▶ Element and text location data

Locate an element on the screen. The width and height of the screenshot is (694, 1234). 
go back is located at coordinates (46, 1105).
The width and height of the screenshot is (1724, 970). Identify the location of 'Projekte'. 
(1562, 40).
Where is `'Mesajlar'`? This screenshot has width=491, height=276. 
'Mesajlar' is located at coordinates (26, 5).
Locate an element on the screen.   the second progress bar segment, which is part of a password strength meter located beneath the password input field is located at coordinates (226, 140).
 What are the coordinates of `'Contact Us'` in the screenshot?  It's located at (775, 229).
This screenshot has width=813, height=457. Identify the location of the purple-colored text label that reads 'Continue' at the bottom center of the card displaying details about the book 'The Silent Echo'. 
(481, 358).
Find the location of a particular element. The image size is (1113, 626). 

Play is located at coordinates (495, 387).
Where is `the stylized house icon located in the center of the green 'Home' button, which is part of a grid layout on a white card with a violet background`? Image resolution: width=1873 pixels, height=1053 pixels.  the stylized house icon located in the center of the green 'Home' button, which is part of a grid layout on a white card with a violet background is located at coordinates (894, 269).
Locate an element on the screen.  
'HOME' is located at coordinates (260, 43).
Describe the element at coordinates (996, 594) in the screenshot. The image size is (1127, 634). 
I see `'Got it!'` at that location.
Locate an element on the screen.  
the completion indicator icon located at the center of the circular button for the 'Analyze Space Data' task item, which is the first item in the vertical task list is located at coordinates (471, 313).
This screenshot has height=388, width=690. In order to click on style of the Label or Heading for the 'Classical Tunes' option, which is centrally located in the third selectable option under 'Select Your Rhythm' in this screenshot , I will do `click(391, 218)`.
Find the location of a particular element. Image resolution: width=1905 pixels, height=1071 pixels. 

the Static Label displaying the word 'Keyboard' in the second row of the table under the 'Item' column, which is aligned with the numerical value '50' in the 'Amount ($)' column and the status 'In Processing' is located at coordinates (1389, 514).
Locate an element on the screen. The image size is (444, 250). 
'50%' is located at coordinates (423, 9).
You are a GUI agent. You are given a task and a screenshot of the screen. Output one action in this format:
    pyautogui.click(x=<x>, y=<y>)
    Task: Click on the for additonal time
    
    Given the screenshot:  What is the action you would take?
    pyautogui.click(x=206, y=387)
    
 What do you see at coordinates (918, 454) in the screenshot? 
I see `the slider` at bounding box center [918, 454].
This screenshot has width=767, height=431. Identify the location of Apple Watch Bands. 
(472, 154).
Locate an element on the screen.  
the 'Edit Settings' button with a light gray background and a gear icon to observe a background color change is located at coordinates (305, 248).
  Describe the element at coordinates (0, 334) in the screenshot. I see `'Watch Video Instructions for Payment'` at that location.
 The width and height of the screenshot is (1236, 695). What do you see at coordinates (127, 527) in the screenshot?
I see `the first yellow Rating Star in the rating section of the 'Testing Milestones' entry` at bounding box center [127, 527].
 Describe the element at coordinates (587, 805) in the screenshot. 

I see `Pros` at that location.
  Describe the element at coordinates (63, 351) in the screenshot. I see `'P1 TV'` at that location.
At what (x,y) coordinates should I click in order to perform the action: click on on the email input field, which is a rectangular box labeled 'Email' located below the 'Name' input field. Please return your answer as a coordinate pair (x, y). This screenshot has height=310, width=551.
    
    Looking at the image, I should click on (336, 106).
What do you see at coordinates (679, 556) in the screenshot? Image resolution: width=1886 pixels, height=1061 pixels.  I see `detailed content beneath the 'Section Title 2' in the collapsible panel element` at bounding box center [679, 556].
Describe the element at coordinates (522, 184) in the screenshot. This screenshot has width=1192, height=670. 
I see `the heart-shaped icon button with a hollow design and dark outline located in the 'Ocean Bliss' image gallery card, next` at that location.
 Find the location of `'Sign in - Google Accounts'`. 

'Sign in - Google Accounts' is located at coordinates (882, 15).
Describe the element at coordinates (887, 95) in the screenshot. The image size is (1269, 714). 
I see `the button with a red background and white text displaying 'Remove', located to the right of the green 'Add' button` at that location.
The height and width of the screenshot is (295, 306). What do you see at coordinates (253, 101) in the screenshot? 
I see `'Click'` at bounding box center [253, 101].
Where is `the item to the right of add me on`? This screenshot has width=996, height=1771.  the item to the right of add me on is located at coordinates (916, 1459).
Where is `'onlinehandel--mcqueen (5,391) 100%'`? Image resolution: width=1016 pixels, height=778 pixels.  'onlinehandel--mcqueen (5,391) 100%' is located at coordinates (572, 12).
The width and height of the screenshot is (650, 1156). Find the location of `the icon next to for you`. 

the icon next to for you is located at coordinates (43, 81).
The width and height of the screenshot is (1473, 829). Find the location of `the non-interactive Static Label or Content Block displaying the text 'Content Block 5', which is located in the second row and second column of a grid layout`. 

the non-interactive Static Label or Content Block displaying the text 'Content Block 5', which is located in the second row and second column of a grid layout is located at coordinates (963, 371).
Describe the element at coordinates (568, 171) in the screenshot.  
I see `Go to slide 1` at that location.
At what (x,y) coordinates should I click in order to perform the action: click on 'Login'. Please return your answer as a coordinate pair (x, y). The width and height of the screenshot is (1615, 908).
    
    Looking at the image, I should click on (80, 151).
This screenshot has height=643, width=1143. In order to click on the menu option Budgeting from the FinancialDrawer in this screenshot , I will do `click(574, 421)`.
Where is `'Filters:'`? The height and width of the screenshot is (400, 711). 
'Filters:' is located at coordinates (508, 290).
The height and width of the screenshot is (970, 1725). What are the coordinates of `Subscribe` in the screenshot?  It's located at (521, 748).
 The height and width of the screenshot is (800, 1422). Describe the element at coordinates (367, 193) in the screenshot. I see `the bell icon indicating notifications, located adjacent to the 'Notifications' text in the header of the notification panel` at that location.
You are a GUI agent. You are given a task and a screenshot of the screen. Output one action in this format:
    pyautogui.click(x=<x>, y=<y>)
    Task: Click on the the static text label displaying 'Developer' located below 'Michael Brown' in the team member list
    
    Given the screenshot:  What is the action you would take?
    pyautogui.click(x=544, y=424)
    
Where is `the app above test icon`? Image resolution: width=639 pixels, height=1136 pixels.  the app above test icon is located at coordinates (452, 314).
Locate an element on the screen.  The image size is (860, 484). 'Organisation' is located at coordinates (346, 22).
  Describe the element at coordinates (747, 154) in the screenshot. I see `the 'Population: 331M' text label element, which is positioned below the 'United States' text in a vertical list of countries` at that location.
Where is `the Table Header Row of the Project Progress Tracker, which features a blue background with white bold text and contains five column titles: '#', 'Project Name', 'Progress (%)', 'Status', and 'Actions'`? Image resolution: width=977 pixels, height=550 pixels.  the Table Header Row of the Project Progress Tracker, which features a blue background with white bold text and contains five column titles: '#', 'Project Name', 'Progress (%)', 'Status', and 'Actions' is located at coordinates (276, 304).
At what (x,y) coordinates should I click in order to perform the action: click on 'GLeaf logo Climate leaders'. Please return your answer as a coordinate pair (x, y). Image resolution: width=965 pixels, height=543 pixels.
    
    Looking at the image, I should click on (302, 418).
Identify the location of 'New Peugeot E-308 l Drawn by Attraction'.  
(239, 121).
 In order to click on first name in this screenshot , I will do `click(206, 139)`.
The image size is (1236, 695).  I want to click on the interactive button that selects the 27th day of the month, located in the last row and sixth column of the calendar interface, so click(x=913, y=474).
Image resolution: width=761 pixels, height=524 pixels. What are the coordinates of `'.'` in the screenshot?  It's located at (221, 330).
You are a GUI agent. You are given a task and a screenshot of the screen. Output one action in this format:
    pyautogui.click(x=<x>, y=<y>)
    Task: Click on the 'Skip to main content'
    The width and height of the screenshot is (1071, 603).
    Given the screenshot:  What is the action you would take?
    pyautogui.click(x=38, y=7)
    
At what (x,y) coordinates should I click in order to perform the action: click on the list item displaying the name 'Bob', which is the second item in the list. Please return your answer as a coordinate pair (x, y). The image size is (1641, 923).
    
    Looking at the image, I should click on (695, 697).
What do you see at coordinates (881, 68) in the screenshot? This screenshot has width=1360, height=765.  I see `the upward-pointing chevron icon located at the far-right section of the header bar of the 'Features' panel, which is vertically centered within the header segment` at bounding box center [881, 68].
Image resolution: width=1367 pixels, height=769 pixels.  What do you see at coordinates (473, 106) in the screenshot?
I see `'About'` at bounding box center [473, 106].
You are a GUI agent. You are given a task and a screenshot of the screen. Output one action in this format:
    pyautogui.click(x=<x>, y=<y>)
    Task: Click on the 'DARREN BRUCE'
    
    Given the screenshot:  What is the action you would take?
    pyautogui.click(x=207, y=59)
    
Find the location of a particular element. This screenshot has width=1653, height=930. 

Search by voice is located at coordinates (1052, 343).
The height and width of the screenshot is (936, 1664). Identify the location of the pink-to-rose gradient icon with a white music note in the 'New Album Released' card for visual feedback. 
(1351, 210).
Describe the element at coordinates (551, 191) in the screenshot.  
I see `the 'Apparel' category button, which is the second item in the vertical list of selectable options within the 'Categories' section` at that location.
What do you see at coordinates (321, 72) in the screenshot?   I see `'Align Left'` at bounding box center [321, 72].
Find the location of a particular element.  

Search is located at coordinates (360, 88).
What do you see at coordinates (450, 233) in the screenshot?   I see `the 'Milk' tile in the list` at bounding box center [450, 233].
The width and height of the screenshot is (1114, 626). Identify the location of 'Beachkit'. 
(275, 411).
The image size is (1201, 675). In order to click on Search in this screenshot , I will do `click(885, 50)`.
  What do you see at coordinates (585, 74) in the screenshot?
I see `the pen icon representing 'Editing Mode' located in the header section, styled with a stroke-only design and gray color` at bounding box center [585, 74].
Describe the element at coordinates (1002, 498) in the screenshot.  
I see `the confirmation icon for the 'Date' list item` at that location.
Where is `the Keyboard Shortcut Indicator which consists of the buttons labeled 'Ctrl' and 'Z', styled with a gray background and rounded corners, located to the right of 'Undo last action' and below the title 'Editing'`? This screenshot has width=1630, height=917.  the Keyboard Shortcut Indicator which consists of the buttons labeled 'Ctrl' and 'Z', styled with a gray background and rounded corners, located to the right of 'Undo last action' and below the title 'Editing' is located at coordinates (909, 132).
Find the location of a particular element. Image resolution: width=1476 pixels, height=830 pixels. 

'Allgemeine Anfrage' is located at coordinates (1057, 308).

▶ The exercise
Copy the lines from the line with "The width and height of the screenshot is (650, 1156)." to the line with "coordinates (508, 290).", putting "capture" wherever "screenshot" appears and leaving everything else unchanged.

▶ Full output
The width and height of the capture is (650, 1156). Find the location of `the icon next to for you`. 

the icon next to for you is located at coordinates (43, 81).
The width and height of the capture is (1473, 829). Find the location of `the non-interactive Static Label or Content Block displaying the text 'Content Block 5', which is located in the second row and second column of a grid layout`. 

the non-interactive Static Label or Content Block displaying the text 'Content Block 5', which is located in the second row and second column of a grid layout is located at coordinates (963, 371).
Describe the element at coordinates (568, 171) in the capture.  
I see `Go to slide 1` at that location.
At what (x,y) coordinates should I click in order to perform the action: click on 'Login'. Please return your answer as a coordinate pair (x, y). The width and height of the capture is (1615, 908).
    
    Looking at the image, I should click on (80, 151).
This capture has height=643, width=1143. In order to click on the menu option Budgeting from the FinancialDrawer in this capture , I will do `click(574, 421)`.
Where is `'Filters:'`? The height and width of the capture is (400, 711). 
'Filters:' is located at coordinates (508, 290).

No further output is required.